Originally Published March 2000
These days, one doesn't need to look far to realize that there's trouble brewing in the molecular cauldron.
To be sure, there's plenty of good news on the technological front. For instance, Celera Genomics (Rockville, MD) predicts that it will complete the sequencing of the entire human genome later this year—more than two years ahead of the international, government-funded Human Genome Project. Nucleic acid analyzers that incorporate automated sample preparation modules have begun to appear on the market, thereby eliminating a major stumbling block to the acceptance of such testing by laboratorians. And FDA's Office of Device Evaluation appears to be gearing up for the scientific challenge of reviewing product submissions for molecular diagnostics by forming a new panel on molecular and clinical genetics.
Unfortunately, much of the good technological news in the field is being sullied by intellectual property and licensing disputes. For example, the inspector general's office of the U.S. Department of Health and Human Services is investigating whether federal funds were used in the 1980s to support invention of the automated DNA sequencer, a technology whose patent is held by the California Institute of Technology (Pasadena, CA) and licensed to PE Biosystems (Norwalk CT). If federal funds were used, government researchers would gain the right to use DNA sequencing technologies without paying royalties. Perhaps not so coincidentally, a primary beneficiary of PE's sequencer license is Celera Genomics, which is a PE subsidiary.
Celera is also at the center of a controversy over patent rights for human genome sequencing discoveries. At last November's AACC San Diego Conference, Celera president and CSO Craig Venter assured attendees that the company had no interest in asserting exclusive ownership rights that would enable it to capitalize on its discoveries. But since then Celera has filed thousands of provisional patents on its genetic discoveries, leading industry analysts to speculate about the availability of the sequences for future medical research.
In response, the Association for Molecular Pathology (AMP) is leading a charge "to define in-house molecular diagnostic tests as medical procedures rather than devices, so that qualified practitioners and patients should not be barred from their use by exclusive licenses or unreasonable sublicensing fees."
It would not be surprising if the developers of automated molecular diagnostic systems found AMP's recommendations slightly disconcerting. As described in the association's February newsletter, the AMP approach would lower the regulatory bar for in-house tests, but would do nothing to reduce the regulatory burdens or licensing costs incurred in the development of advanced molecular diagnostic devices.
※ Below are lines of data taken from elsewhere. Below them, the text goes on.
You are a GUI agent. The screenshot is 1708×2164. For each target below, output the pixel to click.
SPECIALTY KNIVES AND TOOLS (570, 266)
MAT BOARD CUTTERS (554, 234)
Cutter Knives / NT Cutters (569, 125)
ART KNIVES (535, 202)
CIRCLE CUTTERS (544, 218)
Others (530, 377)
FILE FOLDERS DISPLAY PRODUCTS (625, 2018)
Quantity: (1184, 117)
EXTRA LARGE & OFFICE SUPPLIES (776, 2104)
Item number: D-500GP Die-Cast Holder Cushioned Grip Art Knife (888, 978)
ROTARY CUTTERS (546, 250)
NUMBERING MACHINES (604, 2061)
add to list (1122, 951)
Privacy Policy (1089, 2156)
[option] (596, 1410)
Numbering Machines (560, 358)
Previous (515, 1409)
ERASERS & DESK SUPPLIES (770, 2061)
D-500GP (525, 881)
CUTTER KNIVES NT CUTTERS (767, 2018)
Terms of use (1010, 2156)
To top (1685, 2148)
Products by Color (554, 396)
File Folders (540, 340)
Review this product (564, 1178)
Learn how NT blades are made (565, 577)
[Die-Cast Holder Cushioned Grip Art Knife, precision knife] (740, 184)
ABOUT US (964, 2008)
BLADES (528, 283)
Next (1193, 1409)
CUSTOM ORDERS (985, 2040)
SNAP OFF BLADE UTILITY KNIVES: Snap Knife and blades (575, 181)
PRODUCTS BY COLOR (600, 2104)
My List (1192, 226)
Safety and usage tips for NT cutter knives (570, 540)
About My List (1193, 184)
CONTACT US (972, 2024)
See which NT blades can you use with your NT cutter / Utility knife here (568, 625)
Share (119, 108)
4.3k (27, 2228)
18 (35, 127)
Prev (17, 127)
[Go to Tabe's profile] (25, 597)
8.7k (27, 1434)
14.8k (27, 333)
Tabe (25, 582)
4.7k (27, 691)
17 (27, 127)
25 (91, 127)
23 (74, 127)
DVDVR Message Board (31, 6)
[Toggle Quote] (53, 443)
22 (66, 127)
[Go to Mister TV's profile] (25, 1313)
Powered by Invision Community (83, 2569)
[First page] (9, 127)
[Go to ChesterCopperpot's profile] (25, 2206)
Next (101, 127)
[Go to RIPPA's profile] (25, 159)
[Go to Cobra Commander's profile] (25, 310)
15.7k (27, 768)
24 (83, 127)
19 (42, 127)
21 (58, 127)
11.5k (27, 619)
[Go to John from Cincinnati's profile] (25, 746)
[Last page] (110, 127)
In the context of an industry that is already showing a predilection toward combative patent disputes, such issues are matters for considerable concern. Left unresolved, they could have a chilling effect on the future development of commercial technologies for molecular diagnostics.
At present, amidst the din of courtroom squabbling, it is difficult to detect a unified industry viewpoint on these issues. If manufacturers intend to be heard, they may need to set aside proprietary interests and, for a time, consider what is best for the advancement of the field.